### TASK REQUIREMENTS
A faithful copy is needed of the lines below from the one with "Screen dimensions: 630x1120" up to and including the one with "The height and width of the screenshot is (768, 1366)."; set it down with no pictures and no other lines.

### WORKING DATA
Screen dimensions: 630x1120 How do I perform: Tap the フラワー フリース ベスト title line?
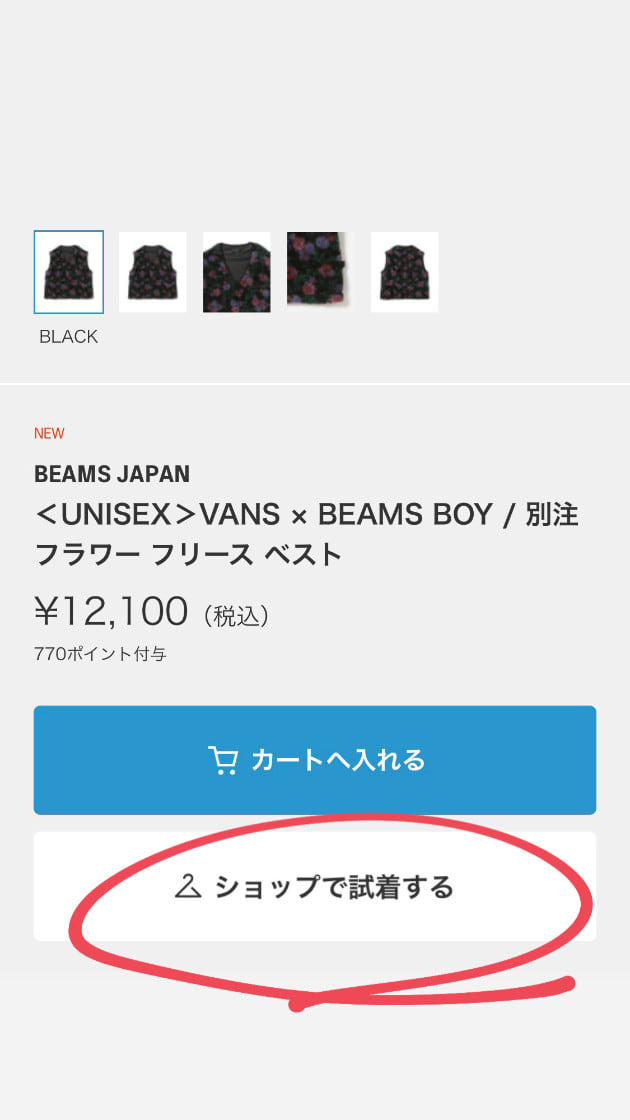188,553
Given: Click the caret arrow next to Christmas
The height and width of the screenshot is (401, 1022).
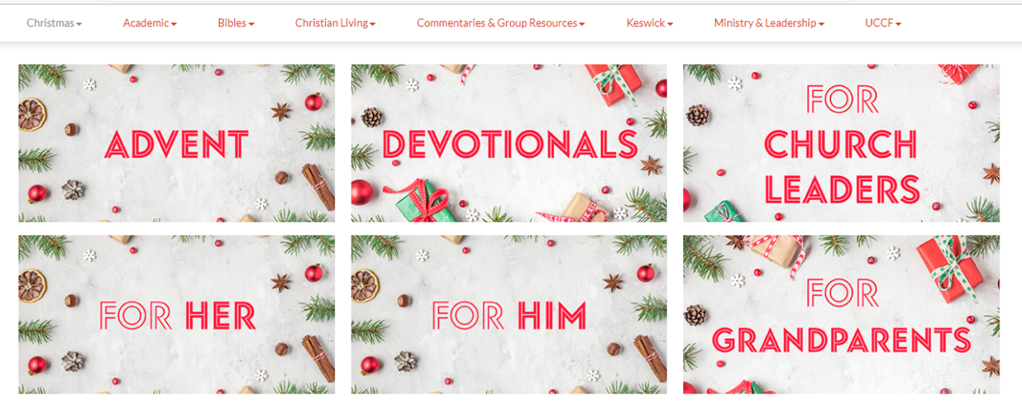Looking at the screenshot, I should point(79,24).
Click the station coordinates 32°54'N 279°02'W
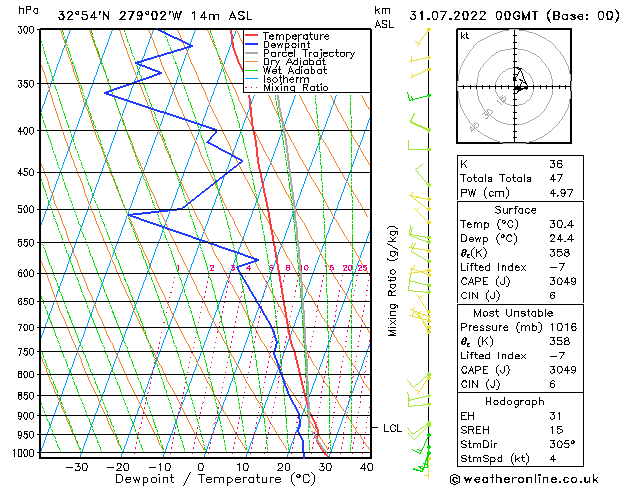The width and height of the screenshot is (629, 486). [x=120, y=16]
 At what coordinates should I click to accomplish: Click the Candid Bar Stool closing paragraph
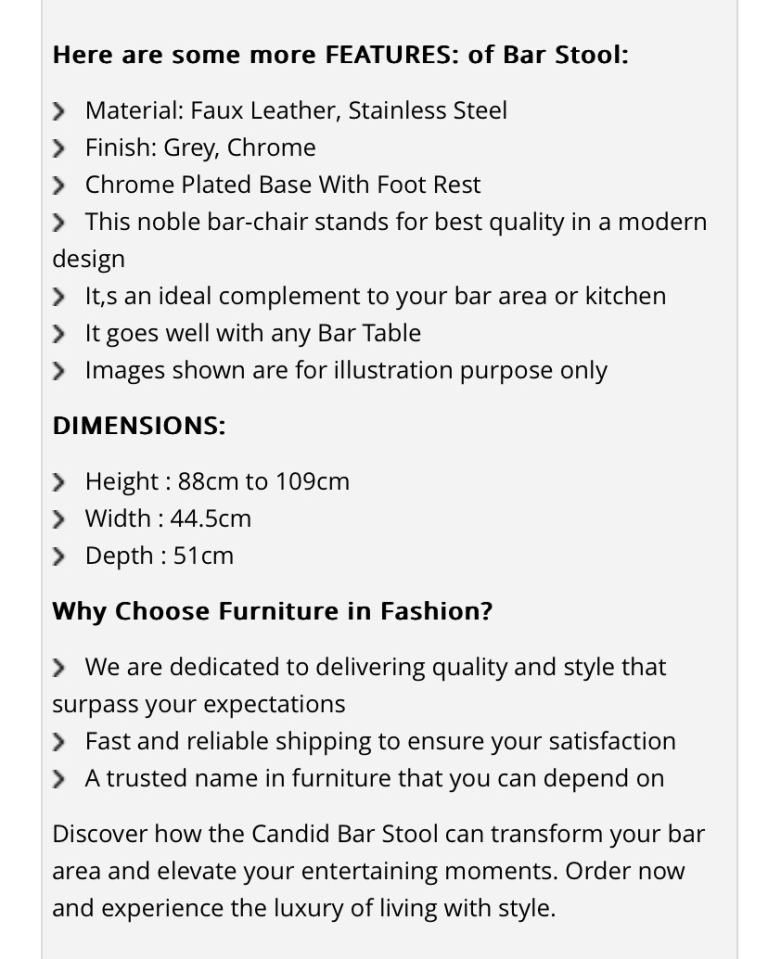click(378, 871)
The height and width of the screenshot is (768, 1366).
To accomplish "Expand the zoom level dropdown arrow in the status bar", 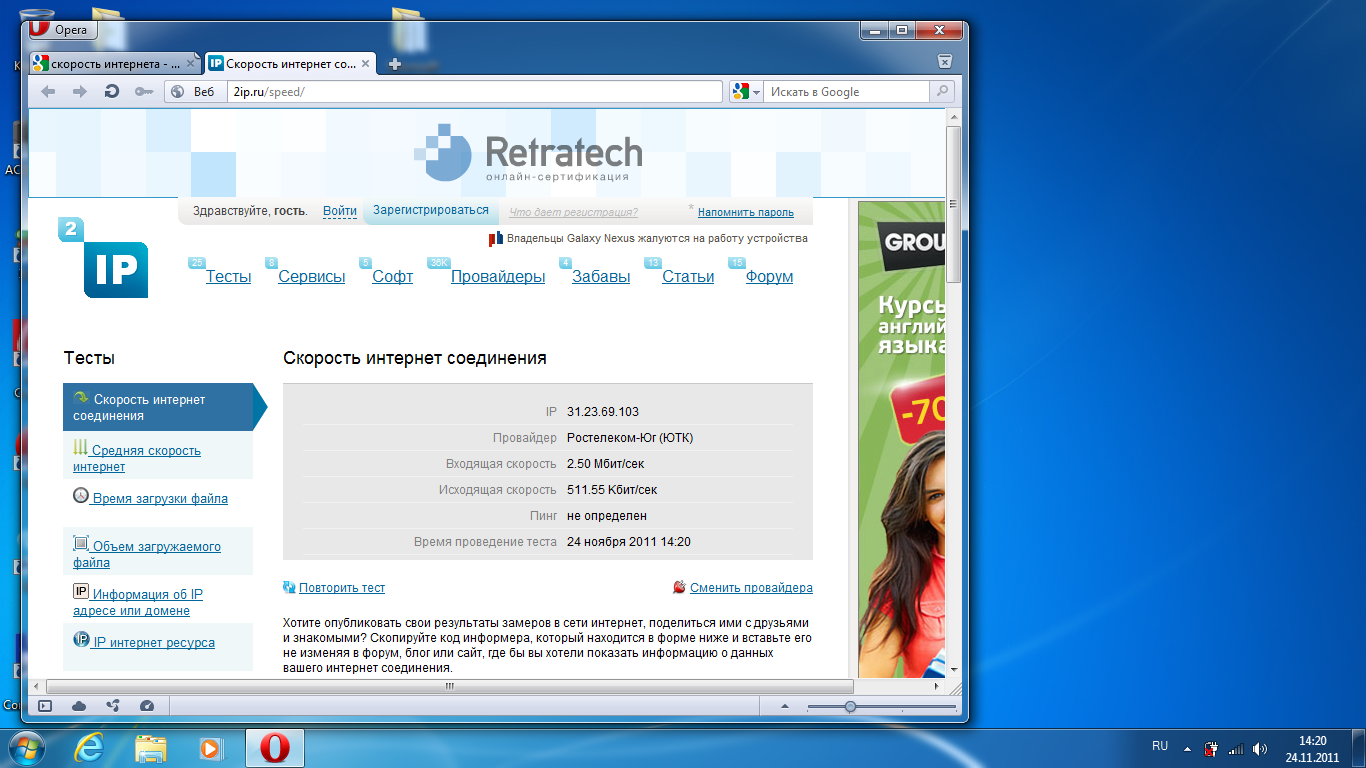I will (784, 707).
---
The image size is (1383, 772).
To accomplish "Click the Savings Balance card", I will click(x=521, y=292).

### RESPONSE TO THIS TASK
Screen dimensions: 630x1120 How do I perform: Tap the フラワー フリース ベスト title line?
188,553
Given: Click the caret arrow next to Christmas
The height and width of the screenshot is (401, 1022).
Looking at the screenshot, I should point(79,24).
Click the station coordinates 32°54'N 279°02'W
The width and height of the screenshot is (629, 486). [x=120, y=16]
 At what coordinates should I click to accomplish: Click the Candid Bar Stool closing paragraph
click(378, 871)
The height and width of the screenshot is (768, 1366).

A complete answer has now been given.